LCG SPECIAL JOINT COUNCIL MEETING FROM CHRIS.jpg
Posted at 7:13 PM, Jan 21, 2020
and last updated 2020-01-21 23:59:07-05

Tonight, the Lafayette City and Parish councils unanimously voted to split public works.

The department will be broken up into three departments: public works, drainage and traffic, roads and bridges.

The next step is in the coming days for Mayor-President Josh Guillory to sign the ordinance into effect. This is his first ordinance as Mayor-President and although he had unanimous support, that didn't come without some compromise.

Guillory is hopeful that breaking up public works will increase accountability and improve workflow.

"It's a win for the people of Lafayette," Guillory said. "This is an area where we shrink public works and when you shrink the size of any entity in government, you have more accountability."

This is the first phase of Guillory's plan.

"Step two is getting it more organized.
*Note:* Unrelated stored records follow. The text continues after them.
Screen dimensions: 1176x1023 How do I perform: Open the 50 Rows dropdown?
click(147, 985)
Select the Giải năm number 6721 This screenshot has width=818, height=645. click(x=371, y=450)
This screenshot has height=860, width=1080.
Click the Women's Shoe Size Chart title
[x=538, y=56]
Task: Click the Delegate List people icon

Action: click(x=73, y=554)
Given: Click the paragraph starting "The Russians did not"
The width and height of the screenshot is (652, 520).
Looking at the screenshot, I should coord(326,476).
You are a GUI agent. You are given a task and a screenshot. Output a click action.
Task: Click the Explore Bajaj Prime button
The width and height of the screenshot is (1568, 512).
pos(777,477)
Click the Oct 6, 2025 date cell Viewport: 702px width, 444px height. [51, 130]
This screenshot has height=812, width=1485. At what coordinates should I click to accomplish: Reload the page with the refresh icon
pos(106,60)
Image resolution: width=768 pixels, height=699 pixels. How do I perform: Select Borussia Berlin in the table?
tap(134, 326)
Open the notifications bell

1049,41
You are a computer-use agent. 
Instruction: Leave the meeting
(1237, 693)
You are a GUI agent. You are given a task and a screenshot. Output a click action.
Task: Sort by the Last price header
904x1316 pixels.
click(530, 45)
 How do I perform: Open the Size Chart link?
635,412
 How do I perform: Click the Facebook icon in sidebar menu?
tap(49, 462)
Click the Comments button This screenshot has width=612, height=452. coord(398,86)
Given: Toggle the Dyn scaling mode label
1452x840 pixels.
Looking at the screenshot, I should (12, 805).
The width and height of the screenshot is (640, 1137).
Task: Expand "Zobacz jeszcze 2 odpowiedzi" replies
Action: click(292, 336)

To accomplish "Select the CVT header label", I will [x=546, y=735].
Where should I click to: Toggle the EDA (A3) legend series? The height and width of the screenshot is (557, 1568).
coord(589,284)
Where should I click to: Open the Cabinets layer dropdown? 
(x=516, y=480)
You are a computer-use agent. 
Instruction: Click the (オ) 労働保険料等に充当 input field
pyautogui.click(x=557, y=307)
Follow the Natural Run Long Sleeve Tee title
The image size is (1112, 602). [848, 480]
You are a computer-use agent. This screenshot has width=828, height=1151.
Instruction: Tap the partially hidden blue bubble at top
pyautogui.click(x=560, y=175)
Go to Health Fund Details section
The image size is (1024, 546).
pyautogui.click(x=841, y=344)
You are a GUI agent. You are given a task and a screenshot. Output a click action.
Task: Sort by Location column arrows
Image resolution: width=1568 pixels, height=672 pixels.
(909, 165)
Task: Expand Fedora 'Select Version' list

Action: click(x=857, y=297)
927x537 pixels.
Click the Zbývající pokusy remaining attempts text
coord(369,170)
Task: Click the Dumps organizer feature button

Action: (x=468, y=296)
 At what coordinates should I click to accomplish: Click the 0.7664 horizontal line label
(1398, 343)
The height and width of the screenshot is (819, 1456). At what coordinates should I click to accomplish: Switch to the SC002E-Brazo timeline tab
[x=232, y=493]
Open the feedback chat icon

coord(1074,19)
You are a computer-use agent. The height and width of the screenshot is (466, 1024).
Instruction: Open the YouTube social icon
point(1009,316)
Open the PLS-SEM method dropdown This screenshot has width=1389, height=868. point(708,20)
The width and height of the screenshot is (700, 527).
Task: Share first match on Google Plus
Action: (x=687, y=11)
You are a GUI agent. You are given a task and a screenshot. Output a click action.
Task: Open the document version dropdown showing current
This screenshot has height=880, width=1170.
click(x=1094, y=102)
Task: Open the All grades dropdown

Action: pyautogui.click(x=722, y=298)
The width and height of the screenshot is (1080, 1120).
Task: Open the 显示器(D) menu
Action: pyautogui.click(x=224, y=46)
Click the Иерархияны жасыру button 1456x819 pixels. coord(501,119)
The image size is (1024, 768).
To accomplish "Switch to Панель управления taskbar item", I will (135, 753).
Step three is us working together to see how we can get more boots on the ground," the Mayor-President said.

Lafayette Parish Councilman Kevin Naquin said, "On the front end, I just don't want it to be perceived that we're going to vote on this and that this is all of a sudden magic and people's request for service is going to be done. This is a formality and trying to get there. We're moving in the right direction."

Originally, funding for the positions was slated to come from four vacant positions; including two environmental quality jobs. The councils amending the ordinance to keep the EQ jobs in place, but not fill them right now.

Guillory said, "I had some feedback from my colleagues on the council. I welcome that and going forward, this should serve as good will for our people showing that we are working together."

Public works currently has more than 300 employees and Guillory maintains that splitting the department will eventually cut costs and reduce response time.

Lafayette City Council Member Liz Webb Hebert said, "I'm optimistic that this will work. I hope that the directors that you hire will not just be status quo and sit idle. I hope that they have goals and efficiency standards that they're required to meet."

Once the ordinance is signed into effect, Guillory will announce the interim directors of the two new departments.